[RECORDS FOR PROCESSING Boundary: Start]
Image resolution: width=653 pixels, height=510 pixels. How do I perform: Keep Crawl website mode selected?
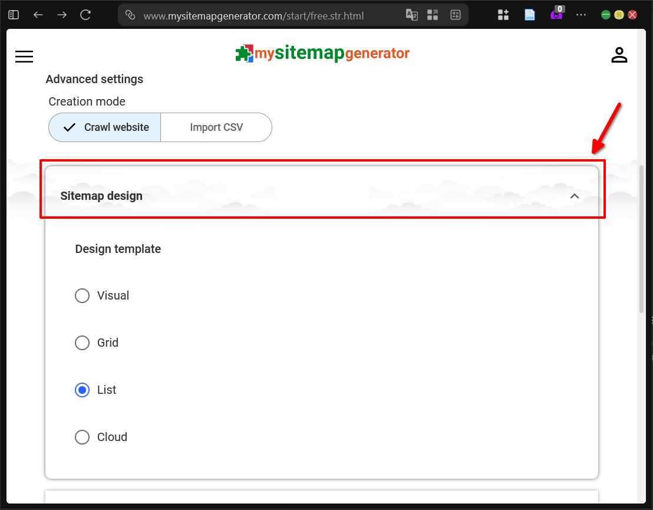pyautogui.click(x=104, y=127)

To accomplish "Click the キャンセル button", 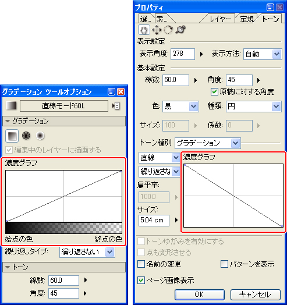I will click(x=256, y=295).
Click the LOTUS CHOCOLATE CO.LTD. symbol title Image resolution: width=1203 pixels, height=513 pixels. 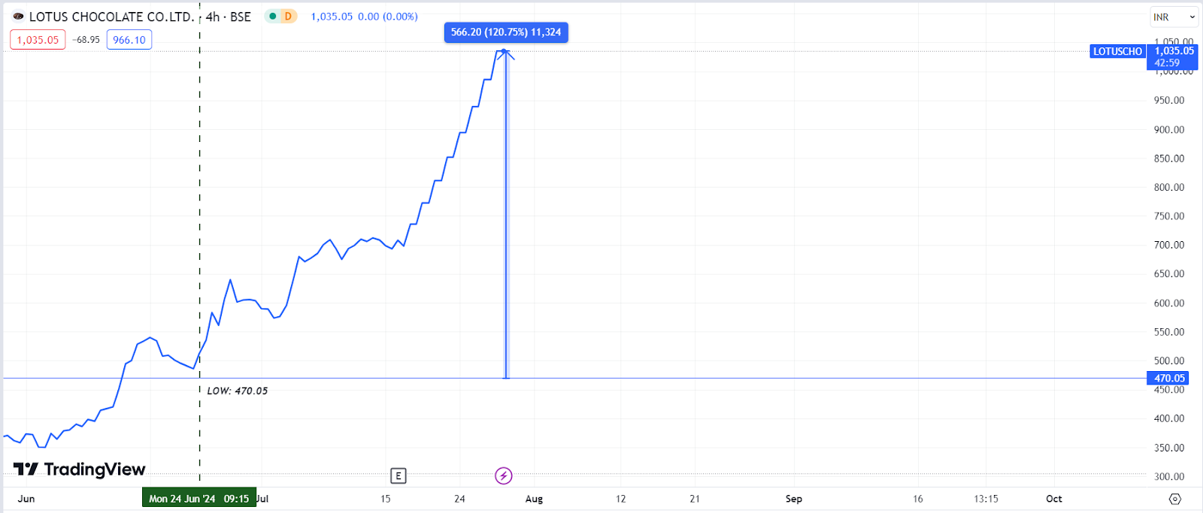click(111, 17)
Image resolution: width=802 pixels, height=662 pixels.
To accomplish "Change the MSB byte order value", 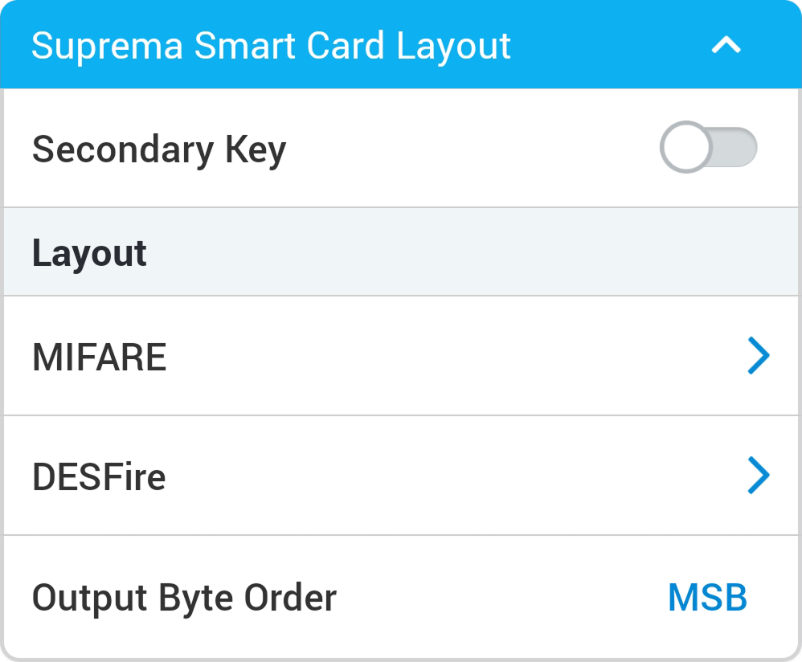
[RECORDS FOR PROCESSING Boundary: End]
§ WHAT TO DO
To answer, repeat exactly the lines from the line containing "Image resolution: width=802" through the last line of the data above, leaving out all pictures.

§ EXERCISE RESULT
Image resolution: width=802 pixels, height=662 pixels.
To accomplish "Change the MSB byte order value", 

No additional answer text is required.